Until death do us part

Louis de Funès was a titan of work. He did not want to stop - despite many hours on the set - because of weakness or due to his increasingly advanced age. The organism, however, was heading in a different direction and in the mid-1970s the actor had a heart attack. He then changed his diet and quit smoking. He wasn't going to quit acting, though.

He continued to accept suggestions for new films that were still eagerly watched. Nevertheless, more and more producers resigned from the services of the eminent actor for fear of his health. Is it right? The answer came in 1980, when the actor suffered a second heart attack. It would seem that this is the end, it's time to retire. However, none of these things. Louis de Funès wanted to pursue his career.

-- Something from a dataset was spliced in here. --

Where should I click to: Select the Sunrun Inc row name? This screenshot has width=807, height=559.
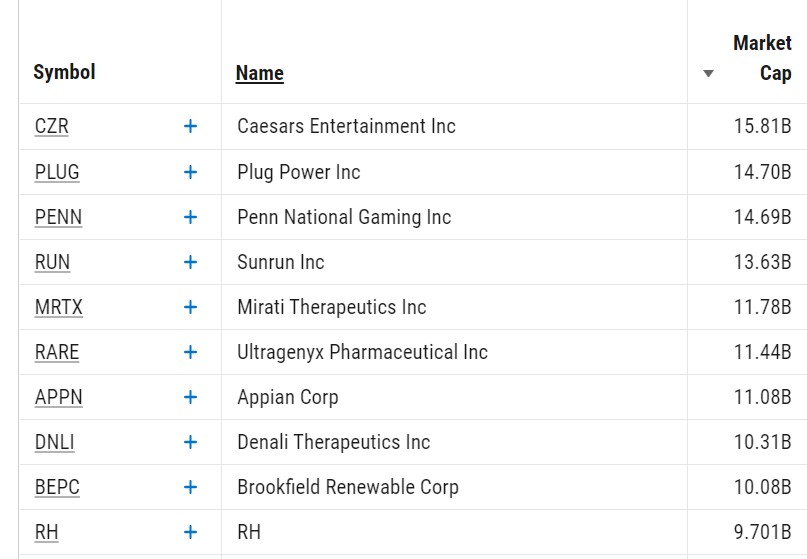[x=280, y=262]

De Funès with her son Olivier

Not everyone approached it with approval, especially since the comedian was not particularly liked by the community - perhaps because of his character. He did not attend parties or banquets. He did not try to make new friends. After work, he grew roses in the garden or went fishing. Flowers were his second, great passion. The actor even bred his own orange petal rose variety called "de Funès".

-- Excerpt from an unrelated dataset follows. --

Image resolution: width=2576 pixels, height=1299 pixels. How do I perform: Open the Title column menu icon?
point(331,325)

In 1982, another part of the adventures of the gendarme Cruchot was released in cinemas. And although some critics already indicated that this topic was overloaded, and the actor himself was accused of playing "one hoof" , the movie enjoyed a lot of attendance. Sam de Funès, who did not particularly cope with criticism, had to reconcile passion with a frugal lifestyle. At the end of the year, he and his family went on a well-deserved vacation. However, they were not successful, because the comedian caught a cold and decided to return home. He wanted to heal himself quickly because he was already planning his next productions, but unexpectedly suffered a third heart attack and died.

Films with de Funès are still popular today and are occasionally shown on television as cinema classics. You can still meet many lovers of the actor who are fans of his style, and skeptics of his technique who maintain that he was an actor in one role. On the other hand, they agree that he is considered a model for young actors on their way to success.